VIOLENCIA TERRITORIAL ANCESTRAL

Columna de opinión

Por: AMADEO GONZALEZ TRIVIÑO 

L

atinoamérica es una tierra que tiene una vieja tradición de explotación, de violencia y sobre todo, de asesinatos contra la población indígena, raizal, afrodescendiente, negra y de las comunidades en general, como una práctica que se multiplica con cierta complacencia de los diferentes modelos de Estado o de Gobierno, hasta el punto de que la muerte de lideres que buscan la defensa de sus comunidades, crece paulatinamente, sin importar el trasfondo que regenta cada una de sus naciones. 

En medio de todo este panorama de desolación, de desplazamiento y de sojuzgamiento contra las comunidades, se encuentra el gran negocio de los terratenientes, de la economía de la capital, de la tala de bosques, el narcotráfico y en ciertos países como Colombia, el creciente fortalecimiento de lo que en su oportunidad fue una de las puertas abiertas del contubernio entre las fuerzas armadas regulares y los grupos de derecha y ultraderecha conocidos como paramilitares, que en desarrollo armónico de una seguridad democrática y de una lucha frontal contra quienes reclaman sus mínimos derechos a la subsistencia, fueron exterminando a cientos y cientos de habitantes, y como era de esperarse, bajo la protección de la administración de justicia o las políticas internas de negociación con quienes operaban al margen de la ley. 

En el surcolombiano, al igual que en otras regiones de Colombia, encontramos replicas odiosas de esa guerra intestina, donde el cartel de la subversión estatal, a decir de unas expresiones del actual presidente, hicieron parte de una estrategia en un proceso doloroso que no puede perpetuarse, que debe reconocerse y que debe conducir al restablecimiento de sus derechos, esa situación lo llevó a pedir perdón y dijo a las víctimas de dichas masacres, palabras que deben replicarse y no olvidarse cuando advirtió: 

“En nombre del Estado les pido a las víctimas perdón. El Estado colombiano reconoce que los muertos no eran enemigos de nadie, era gente humilde y trabajadora, que los mataron porque sí, por designio del poder, y que en sus muertes, estuvo el Estado presente, fue cómplice del asesinato. El Estado a través de funcionarios públicos pagados con los impuestos de toda la sociedad colombiana ordenó matar y quiso ocultar los autores dentro y fuera del Estado de ese asesinato”. 

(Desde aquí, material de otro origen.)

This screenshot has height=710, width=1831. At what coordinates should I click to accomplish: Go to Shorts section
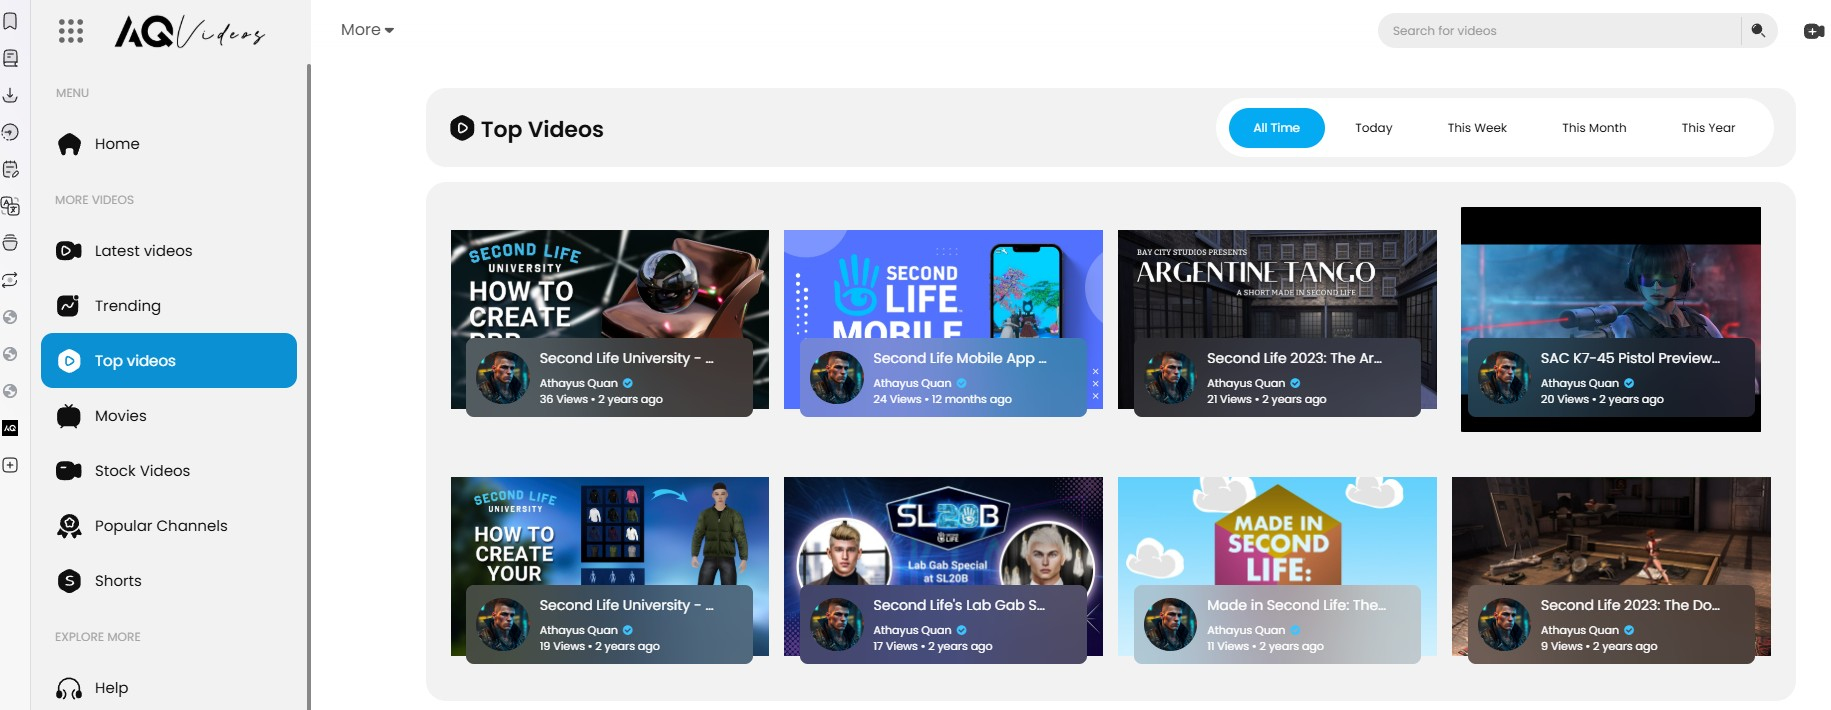pos(117,581)
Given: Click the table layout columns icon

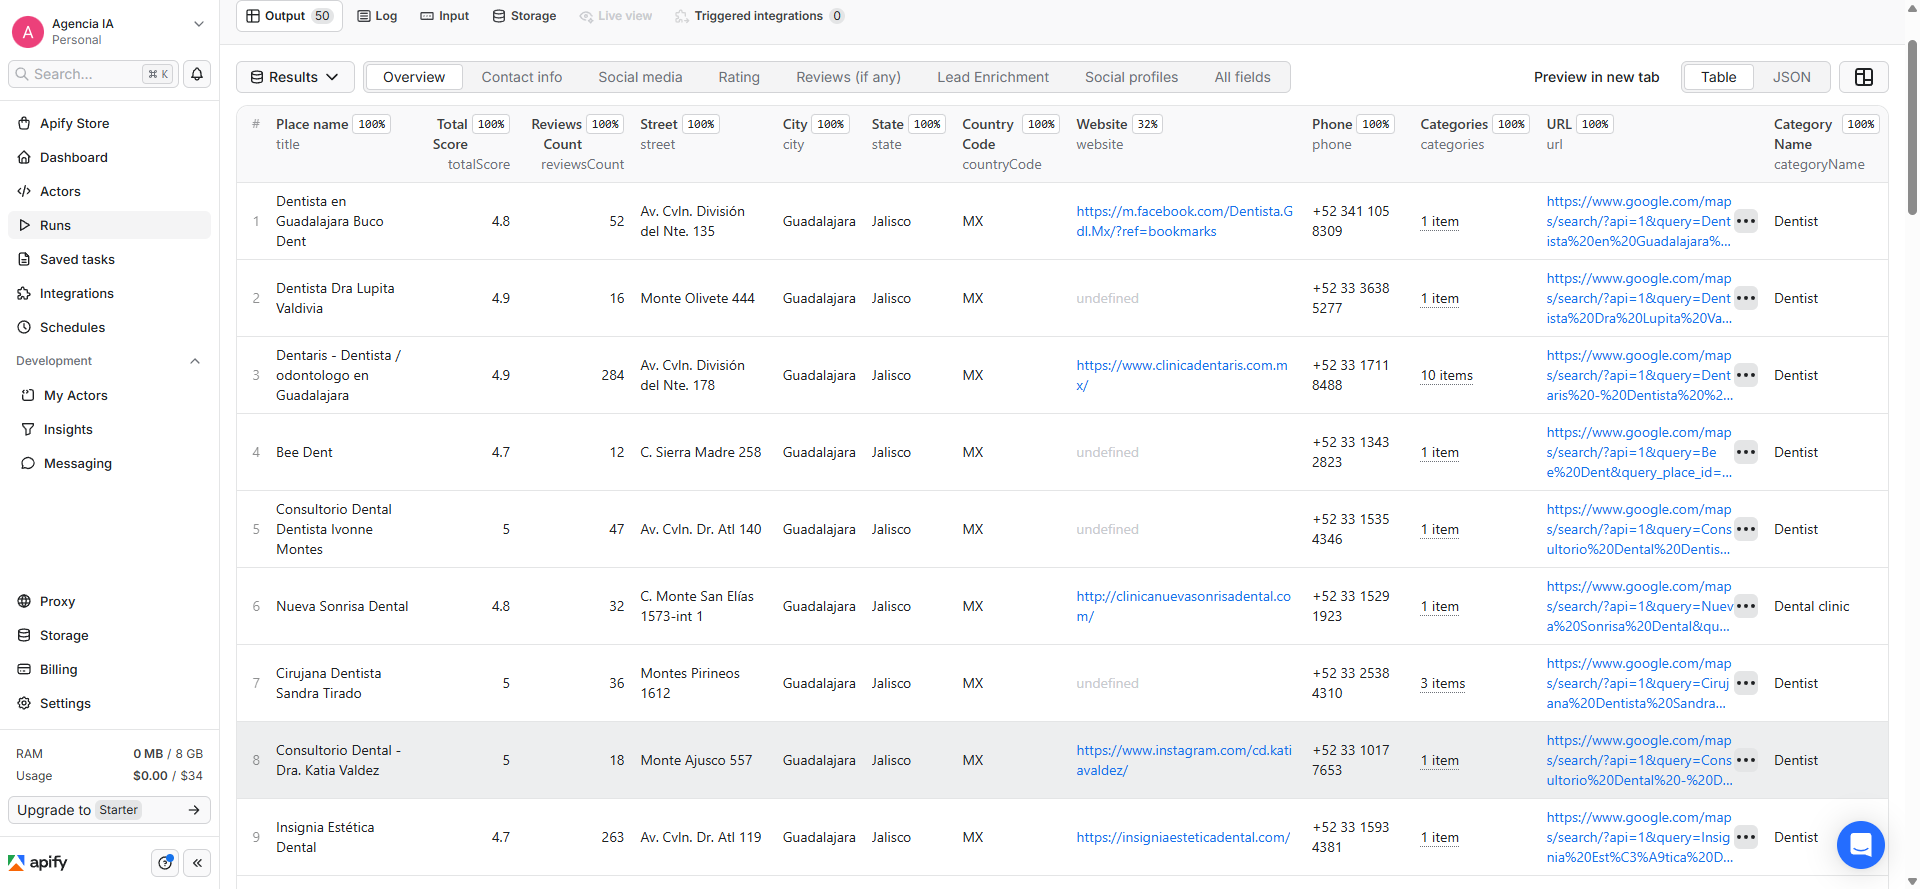Looking at the screenshot, I should [1864, 77].
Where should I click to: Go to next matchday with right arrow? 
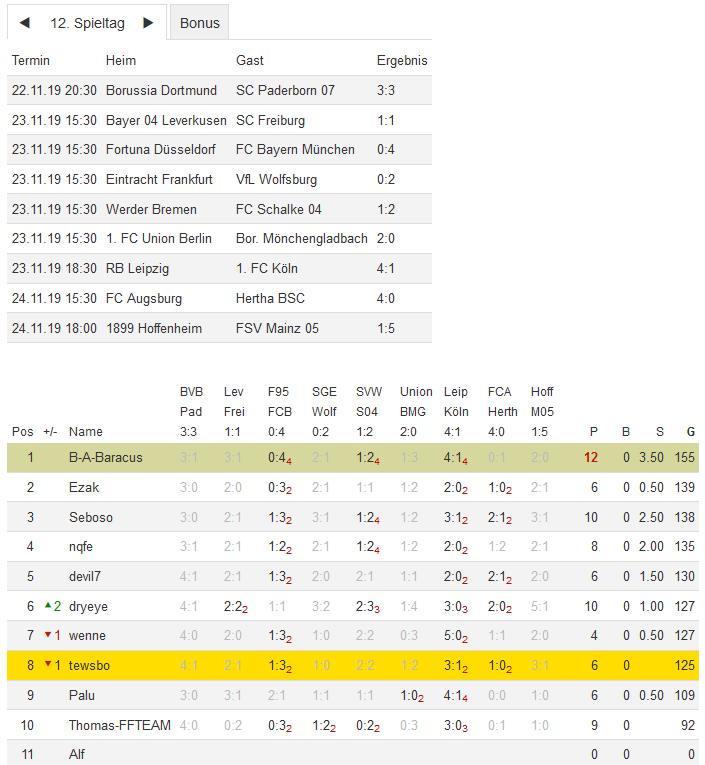coord(148,23)
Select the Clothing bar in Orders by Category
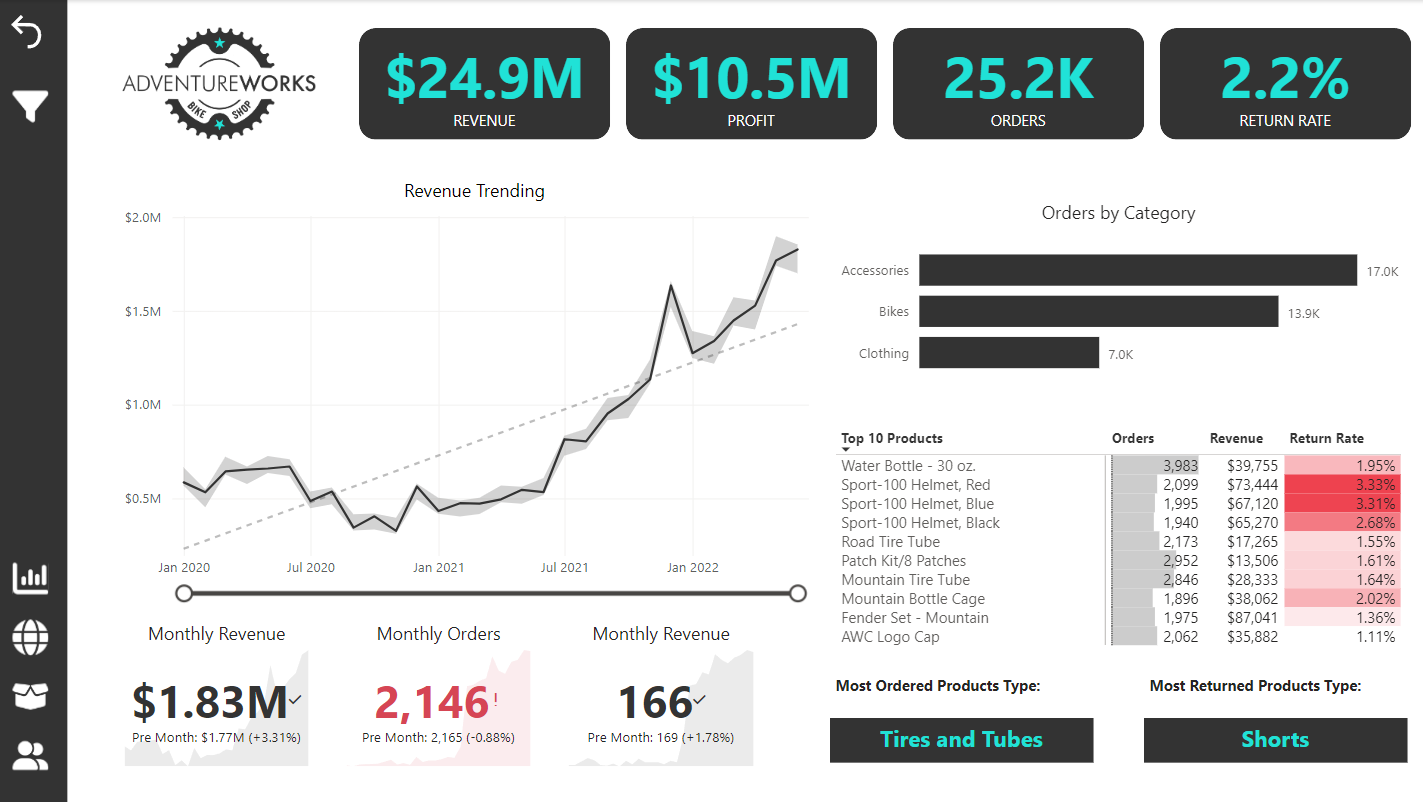This screenshot has height=802, width=1423. click(x=1008, y=353)
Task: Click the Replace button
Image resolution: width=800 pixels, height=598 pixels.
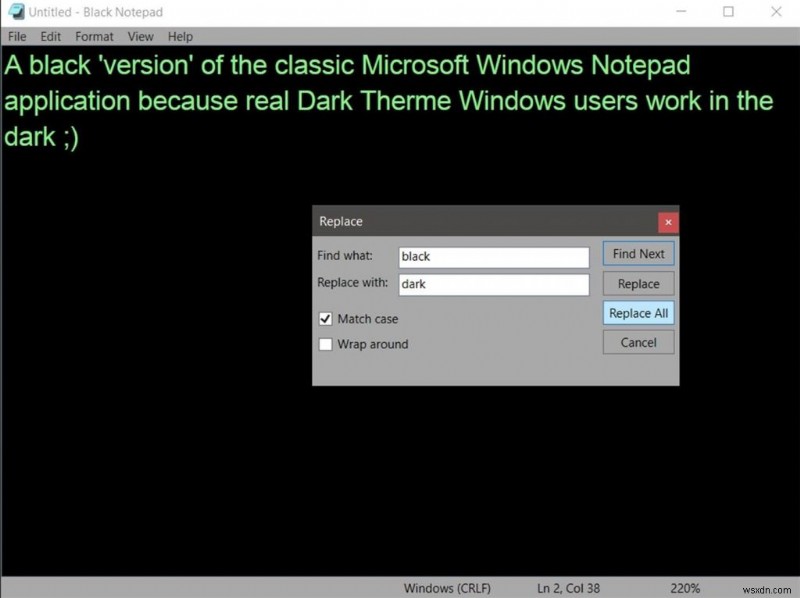Action: tap(638, 283)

Y querer afirmar que los mataron porque sí, es corto y nos queda una deuda. Los mataron porque reclamaron sus derechos, porque pretendieron en su momento, acreditar y demostrar que como seres humanos, necesitaban de ser escuchados, de ser atendidos, de ser vigilados y que se les garantizaran sus mínimos derechos, más allá de una Constitución Política de papel, que en simple letra y sin sentido, se dice que la vida prima sobre todo, que se tiene el derecho a la salud, a la educación, a la igualdad y al reconocimiento del otro, pero que como derechos no tienen la trascendencia y la eficacia de su efectividad, pues no existen los mecanismos de hacerlos valer o que sean garantes de su aplicación. 

Los terratenientes y los acumuladores de riqueza en el proceso de explotación, que pululan en todo este territorio y se van multiplicando más allá de nuestra propia realidad, son quienes han procurado, defendido y han terminado por ser los generadores de este tipo de situaciones, es por lo tanto que surgen las exigencias de construir entre todos una sociedad más justa, una sociedad donde todos tengamos la posibilidad o la oportunidad de disfrutar de los bienes o de las garantías que se demandan en el trabajo, en la salud y en la educación. 

El Estado Colombiano tiene una deuda con el pueblo y no podemos pasar por alto, la urgencia y la necesidad de que se realice ese juicio histórico contra la clase política, más allá de toda censura o de esas palabras de perdón y olvido, que en nada contribuyen realmente con el restablecimiento de los derechos colectivos, y que empecemos a valorar a nuestro pueblo indígena, raizal, afrodescendiente, a los negros y a las comunidades como verdaderos guardianes de una tradición y de una cultura que ha sido manipulada y desconocida por quienes ejerciendo el poder, han hecho del delito y del crimen, una forma simple y sencilla de exterminar y de acabar con el otro y con los otros. 

Que cesen las masacres y la muerte de líderes sociales, indígenas o defensores de nuestras comunidades, no podemos perpetuar el imperio y el poder de la esclavitud y de la prepotencia de la economía sobre la humildad y la sencillez de nuestras gentes.